The college frequently hosts exchange students, but having approximately 20 new degree-seeking international students represents the highest total in that category in several decades. Their presence doubles the number of countries represented on campus a year ago.
When classes begin Aug. 27, the student body will include students from Algeria, Burma, Canada, Costa Rica, England, France, Germany, India, Japan, Kuwait, Malaysia, Nepal, Saudi Arabia, South Korea, Sweden, Syria, Turkmenistan, Ukraine, the United Arab Emirates and Vietnam.
“Top schools have a number of international students as a fundamental aspect of their collegiate experience,” said Tim Keefauver, MC’s vice president for enrollment management. “This is important for many reasons, including the fact that academically strong students look for such cultural diversity when choosing a college.”
Keefauver said the college already fares well in the area of cultural diversity among U.S. students, with more than 20 percent of its students coming from ethnic minorities. International diversity is now on the upswing, as well.
Improving the process of international admission and making connections across a range of media platforms were key initiatives at the forefront of this year’s recruitment efforts. Monmouth’s connections with the U.S. State Department have been especially helpful in recruiting high-quality students with strong academic backgrounds, many of whom are from International Baccalaureate schools or highly reputable private international high schools, according to associate dean for academic affairs Brenda Tooley, who has led the initiative to reach out to international students, college counselors and EducationUSA advisers, to heighten MC’s global visibilty, and to improve the international admission process.
Monmouth’s participation in the Institute of International Education (IIE) Syria Consortium for Higher Education in Crisis, has recently enabled the college to reach well-prepared Syrian students unable to continue their education at home. Twelve Syrian undergraduates will enroll this fall, and several more in the spring semester. One of the Syrian students entering this fall is a talented violinist who will occupy first chair in the Monmouth College Orchestra.

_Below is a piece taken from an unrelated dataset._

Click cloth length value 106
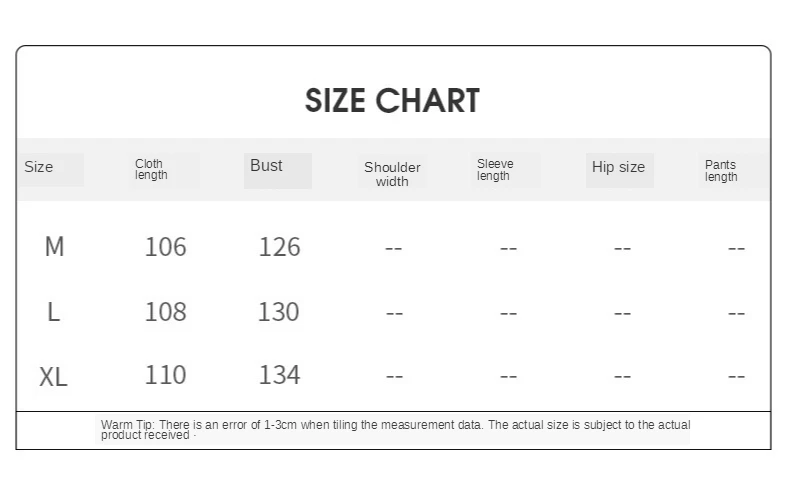789x489 pixels. tap(166, 247)
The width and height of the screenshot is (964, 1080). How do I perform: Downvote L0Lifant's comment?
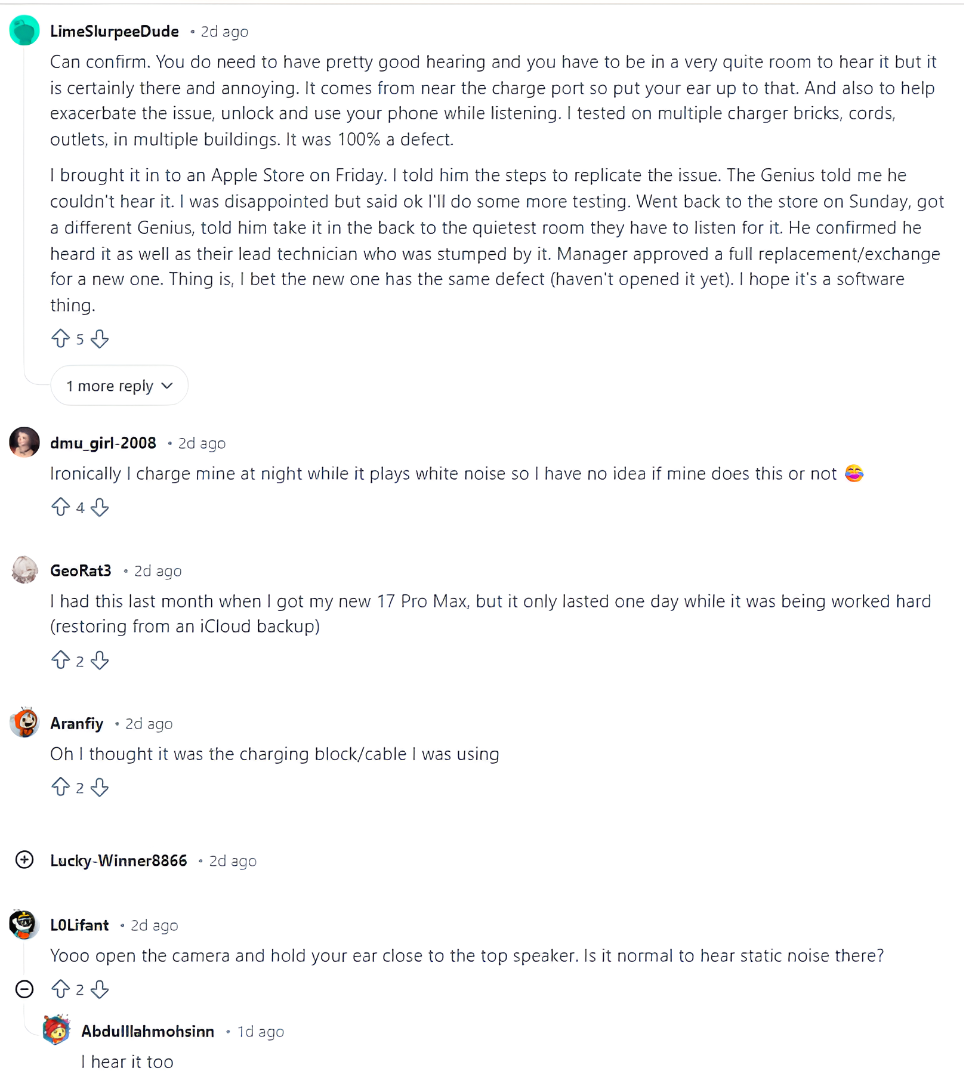[100, 990]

“These students will bring fresh perspectives and a diverse form of academic rigor to the world-class classrooms of the college,” said Keefauver. “We’ve seen that our international students are already making a positive impact, as they are often among the most active on the incoming student Facebook page. They have already made friends with various students and staff members in the best Monmouth tradition of deep and transformative integration into the life of the college.”
Having a large pool of international students benefits the entire student body, according to Keefauver, who noted that the global trade environment of the 21st century will demand well-educated students who are comfortable interacting with people from many cultures and in traveling internationally. To that end, he said, the college needs both international students and its extensive program of more than 70 off-campus study programs.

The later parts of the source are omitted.